One more thing worth saying explicitly: schemas matter. JSON Schema is what stands between a hallucinated tool call and a runtime crash. In TypeScript, the convention is Zod for runtime validation, because static TypeScript types vanish at compile time and offer zero protection against a probabilistic model generating malformed JSON. In Python, FastMCP infers schemas from type hints and docstrings. The schema is the contract. The contract is what the model reads. Get it wrong and the model gets it wrong.

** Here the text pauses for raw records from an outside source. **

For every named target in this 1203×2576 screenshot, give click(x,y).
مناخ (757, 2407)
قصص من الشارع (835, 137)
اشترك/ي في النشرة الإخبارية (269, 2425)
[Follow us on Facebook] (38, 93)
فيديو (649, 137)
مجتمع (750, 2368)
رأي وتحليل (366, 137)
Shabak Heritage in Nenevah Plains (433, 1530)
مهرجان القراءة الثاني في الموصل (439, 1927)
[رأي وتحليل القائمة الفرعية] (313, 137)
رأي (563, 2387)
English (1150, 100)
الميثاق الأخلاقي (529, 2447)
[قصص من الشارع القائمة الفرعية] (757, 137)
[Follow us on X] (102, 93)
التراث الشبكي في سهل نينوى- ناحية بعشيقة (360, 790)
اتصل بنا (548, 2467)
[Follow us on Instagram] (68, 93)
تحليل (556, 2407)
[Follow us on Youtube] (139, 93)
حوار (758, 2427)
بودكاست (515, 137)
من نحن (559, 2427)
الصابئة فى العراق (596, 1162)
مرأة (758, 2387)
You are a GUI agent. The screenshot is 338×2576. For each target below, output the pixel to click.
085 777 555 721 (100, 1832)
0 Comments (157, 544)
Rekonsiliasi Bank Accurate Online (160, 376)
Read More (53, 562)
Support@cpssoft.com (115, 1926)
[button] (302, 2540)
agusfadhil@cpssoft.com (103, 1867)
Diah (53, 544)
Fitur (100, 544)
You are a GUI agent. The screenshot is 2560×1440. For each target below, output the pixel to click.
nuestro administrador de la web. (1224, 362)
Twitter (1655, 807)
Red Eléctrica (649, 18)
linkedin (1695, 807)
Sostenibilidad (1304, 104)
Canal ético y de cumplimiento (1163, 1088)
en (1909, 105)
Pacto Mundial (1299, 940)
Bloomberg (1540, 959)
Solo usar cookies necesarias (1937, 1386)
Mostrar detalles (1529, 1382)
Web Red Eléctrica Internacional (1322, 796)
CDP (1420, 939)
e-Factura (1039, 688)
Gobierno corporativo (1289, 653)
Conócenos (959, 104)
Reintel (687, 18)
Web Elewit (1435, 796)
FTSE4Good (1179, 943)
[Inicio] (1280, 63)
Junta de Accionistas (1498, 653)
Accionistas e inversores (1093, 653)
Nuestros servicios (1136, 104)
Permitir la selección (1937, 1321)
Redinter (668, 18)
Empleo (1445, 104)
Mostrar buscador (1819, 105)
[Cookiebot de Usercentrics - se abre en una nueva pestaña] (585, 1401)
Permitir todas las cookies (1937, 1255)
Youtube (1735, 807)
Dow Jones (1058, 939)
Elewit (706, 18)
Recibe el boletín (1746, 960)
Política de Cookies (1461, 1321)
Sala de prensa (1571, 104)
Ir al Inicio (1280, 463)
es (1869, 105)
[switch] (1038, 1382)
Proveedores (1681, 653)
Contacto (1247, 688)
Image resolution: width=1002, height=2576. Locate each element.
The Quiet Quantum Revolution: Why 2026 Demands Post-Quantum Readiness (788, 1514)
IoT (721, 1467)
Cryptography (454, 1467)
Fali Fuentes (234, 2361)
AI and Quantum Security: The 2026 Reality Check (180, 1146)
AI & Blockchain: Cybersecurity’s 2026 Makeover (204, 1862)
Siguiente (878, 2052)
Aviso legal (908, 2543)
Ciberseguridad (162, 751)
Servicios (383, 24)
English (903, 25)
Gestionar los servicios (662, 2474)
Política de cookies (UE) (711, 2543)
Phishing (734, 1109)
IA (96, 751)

Frequently Asked Questions

Do I need to use Anthropic's models to build an MCP server?

No. MCP is vendor-agnostic by design. The same server works with Claude, GPT, a locally hosted Llama, or any other model whose host implements the MCP client side. That portability is one of the protocol's biggest selling points — you're not locked into the company that created the standard.

Can I write an MCP server in any language?

Officially supported Tier 1 SDKs cover Python, TypeScript, C#, and Go. Tier 2 includes Java and Rust. Tier 3 is community-driven implementations in languages like Swift, Ruby, and PHP. Underneath, the protocol is JSON-RPC 2.0 over a transport stream, so you can implement it from scratch in any language that handles that.

What's the difference between stdio and HTTP/SSE transport?

Stdio is for local servers launched as subprocesses by the host — no network, no open ports, full access to your local environment. HTTP/SSE is for remote servers reachable over a network, with TLS, auth tokens, and proper network policy. Use stdio for local development tools, HTTP/SSE for anything you'd host in production.

Is my data safe when an LLM calls my MCP server?

It depends entirely on your security architecture, the protocol itself doesn't enforce safety. Local stdio servers run with your user's full OS permissions. Remote servers need TLS, OAuth-based auth, and tool-level RBAC enforced by a gateway. Part 2 of this series covers the security surface in detail.

The Foundation Beneath the Hype

MCP is doing for AI agents what LSP did for IDEs, turning a chaotic period of one-off integrations into a standardized substrate. That's why it spread so fast. The economics of "write the server once, reuse everywhere" are hard to argue with once you've felt the integration tax.

But understanding the architecture is only half the picture. The reason most teams hit walls with MCP isn't the protocol itself, it's everything that happens around it once real users show up. Context windows fill faster than expected. Tool descriptions turn out to be load-bearing code. Prompt injection becomes a remote-code-execution risk. The infrastructure decisions you make matter more than the protocol details.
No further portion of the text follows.